**Requirements:** Arrange the lines below as a numbered list, skipping any blank lines and omitting the pictures.

**Records:**
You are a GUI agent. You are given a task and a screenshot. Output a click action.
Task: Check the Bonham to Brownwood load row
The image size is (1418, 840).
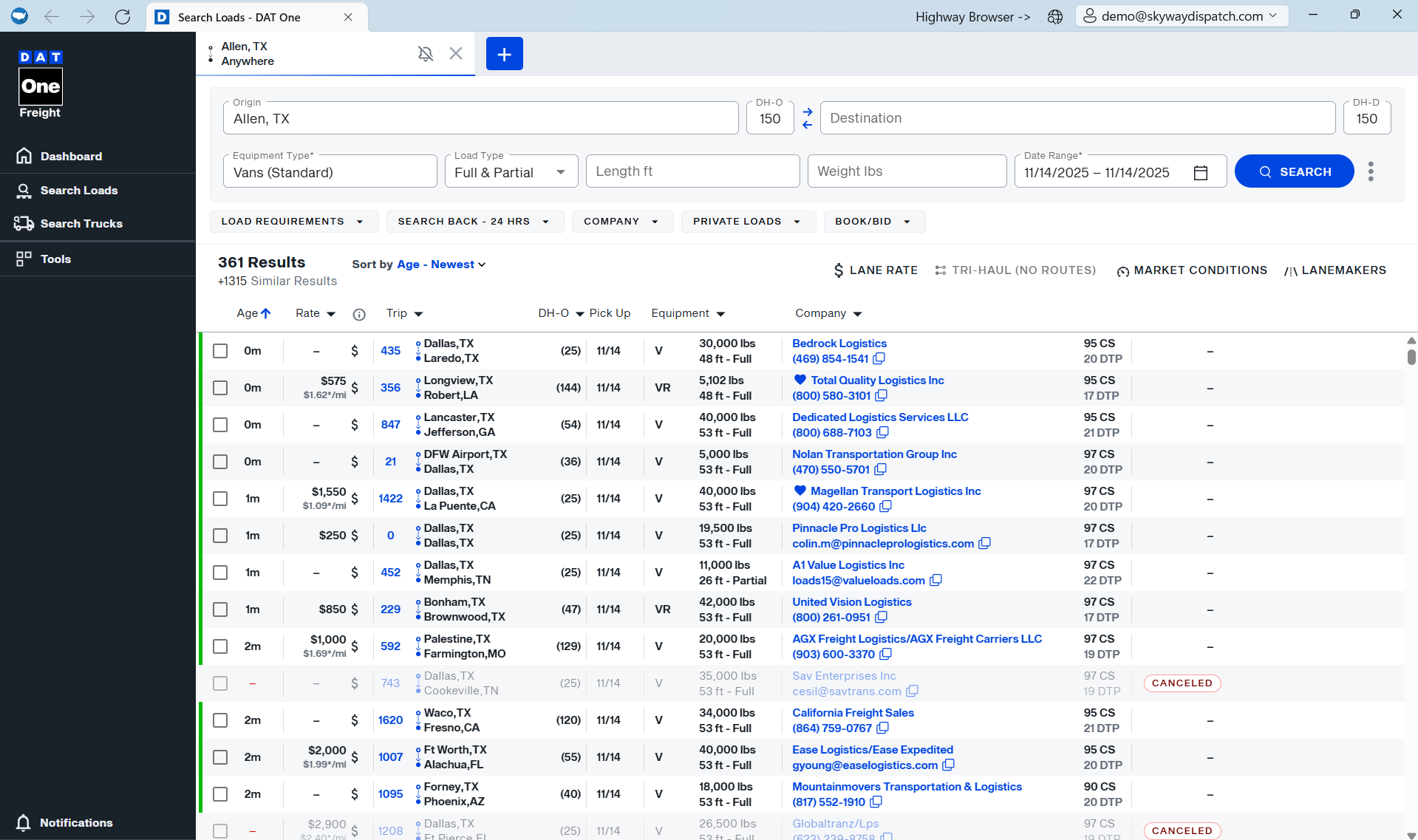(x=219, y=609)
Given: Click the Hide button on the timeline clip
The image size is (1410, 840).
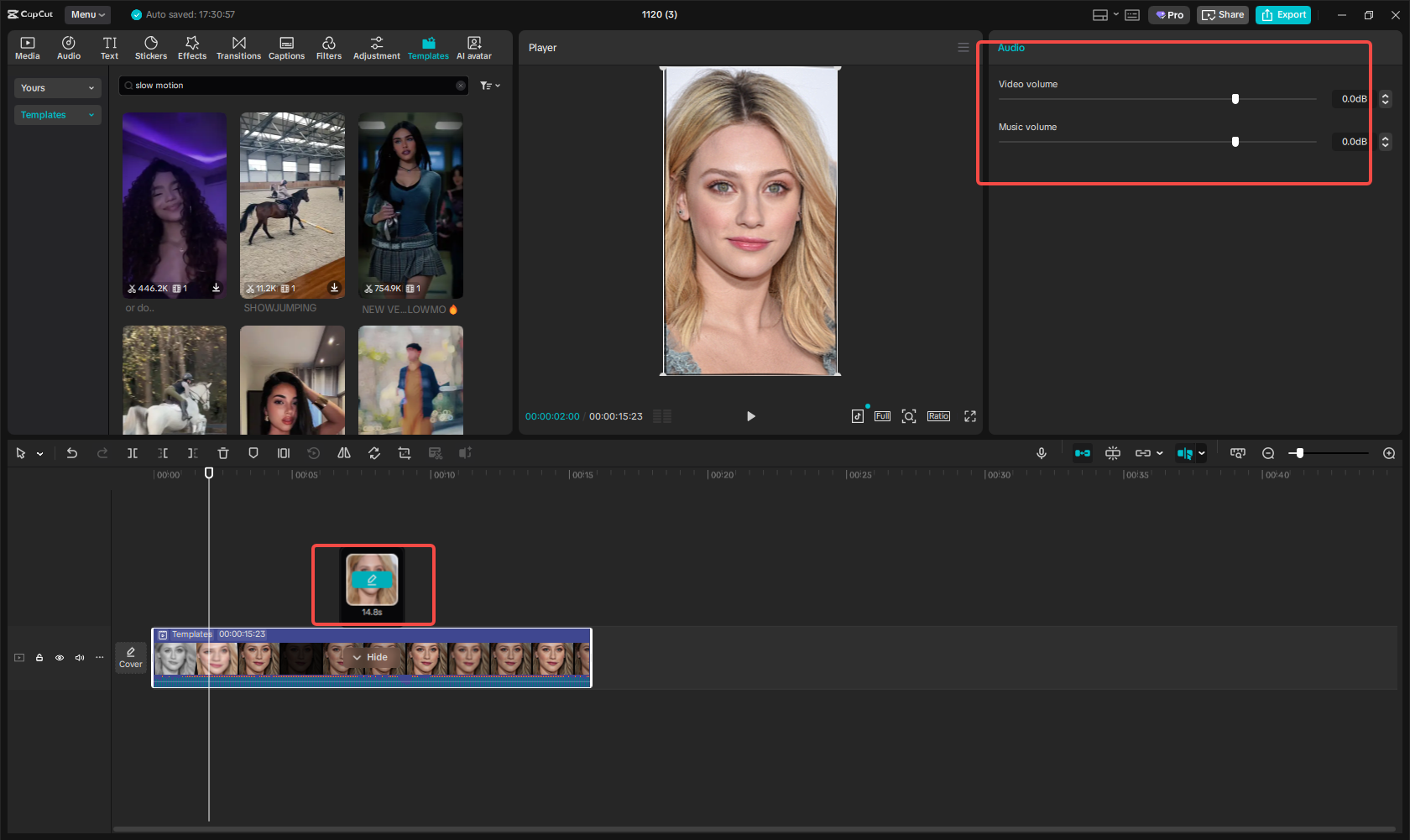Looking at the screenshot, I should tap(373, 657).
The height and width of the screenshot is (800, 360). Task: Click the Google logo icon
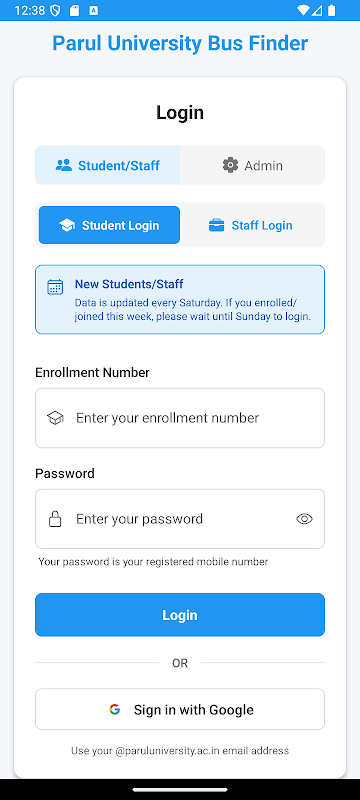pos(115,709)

**The answer:**
1. You are a GUI agent. You are given a task and a screenshot. Output a click action.
2. Task: Check the Bonham to Brownwood load row
3. The image size is (1418, 840).
4. (x=219, y=609)
5. Given: Click the Hide button on the timeline clip
6. The image size is (1410, 840).
7. Looking at the screenshot, I should tap(373, 657).
8. The height and width of the screenshot is (800, 360). Task: Click the Google logo icon
9. pos(115,709)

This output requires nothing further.